» Goal
Copy the following lines without changing anything.

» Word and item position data
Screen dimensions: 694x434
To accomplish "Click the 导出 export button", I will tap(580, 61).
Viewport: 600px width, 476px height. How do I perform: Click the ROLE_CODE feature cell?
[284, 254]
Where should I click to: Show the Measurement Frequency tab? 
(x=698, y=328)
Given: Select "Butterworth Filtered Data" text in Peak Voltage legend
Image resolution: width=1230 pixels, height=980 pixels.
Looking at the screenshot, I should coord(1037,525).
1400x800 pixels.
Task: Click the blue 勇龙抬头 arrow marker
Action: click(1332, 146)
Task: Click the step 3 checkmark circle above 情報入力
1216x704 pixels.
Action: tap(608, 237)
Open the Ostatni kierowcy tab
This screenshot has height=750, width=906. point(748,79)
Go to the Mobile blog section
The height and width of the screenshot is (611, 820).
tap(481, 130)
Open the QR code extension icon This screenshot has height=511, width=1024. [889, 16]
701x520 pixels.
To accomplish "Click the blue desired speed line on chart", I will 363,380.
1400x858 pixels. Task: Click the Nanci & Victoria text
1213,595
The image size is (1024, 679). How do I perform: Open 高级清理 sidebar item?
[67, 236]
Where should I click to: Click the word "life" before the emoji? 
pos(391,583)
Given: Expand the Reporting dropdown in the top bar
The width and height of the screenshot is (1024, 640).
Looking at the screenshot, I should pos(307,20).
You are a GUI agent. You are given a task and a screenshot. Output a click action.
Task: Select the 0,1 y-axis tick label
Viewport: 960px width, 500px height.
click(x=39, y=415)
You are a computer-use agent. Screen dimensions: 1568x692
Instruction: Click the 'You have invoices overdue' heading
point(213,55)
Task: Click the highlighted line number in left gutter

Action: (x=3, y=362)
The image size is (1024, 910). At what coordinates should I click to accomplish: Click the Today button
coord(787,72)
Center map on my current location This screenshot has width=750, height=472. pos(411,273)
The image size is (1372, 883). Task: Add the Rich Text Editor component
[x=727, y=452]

» Exercise result
Screen dimensions: 694x434
To accomplish "Click the 导出 export button", I will tap(580, 61).
Viewport: 600px width, 476px height. How do I perform: Click the ROLE_CODE feature cell?
[284, 254]
Where should I click to: Show the Measurement Frequency tab? 
(x=698, y=328)
Given: Select "Butterworth Filtered Data" text in Peak Voltage legend
Image resolution: width=1230 pixels, height=980 pixels.
Looking at the screenshot, I should coord(1037,525).
1400x800 pixels.
Task: Click the blue 勇龙抬头 arrow marker
Action: click(1332, 146)
Task: Click the step 3 checkmark circle above 情報入力
1216x704 pixels.
Action: tap(608, 237)
Open the Ostatni kierowcy tab
This screenshot has height=750, width=906. point(748,79)
Go to the Mobile blog section
The height and width of the screenshot is (611, 820).
tap(481, 130)
Open the QR code extension icon This screenshot has height=511, width=1024. [889, 16]
701x520 pixels.
To accomplish "Click the blue desired speed line on chart", I will 363,380.
1400x858 pixels. Task: Click the Nanci & Victoria text
1213,595
The image size is (1024, 679). How do I perform: Open 高级清理 sidebar item?
[67, 236]
Where should I click to: Click the word "life" before the emoji? 
pos(391,583)
Given: Expand the Reporting dropdown in the top bar
The width and height of the screenshot is (1024, 640).
Looking at the screenshot, I should pos(307,20).
You are a GUI agent. You are given a task and a screenshot. Output a click action.
Task: Select the 0,1 y-axis tick label
Viewport: 960px width, 500px height.
click(x=39, y=415)
You are a computer-use agent. Screen dimensions: 1568x692
Instruction: Click the 'You have invoices overdue' heading
point(213,55)
Task: Click the highlighted line number in left gutter

Action: (x=3, y=362)
The image size is (1024, 910). At what coordinates should I click to accomplish: Click the Today button
coord(787,72)
Center map on my current location This screenshot has width=750, height=472. pos(411,273)
The image size is (1372, 883). Task: Add the Rich Text Editor component
[x=727, y=452]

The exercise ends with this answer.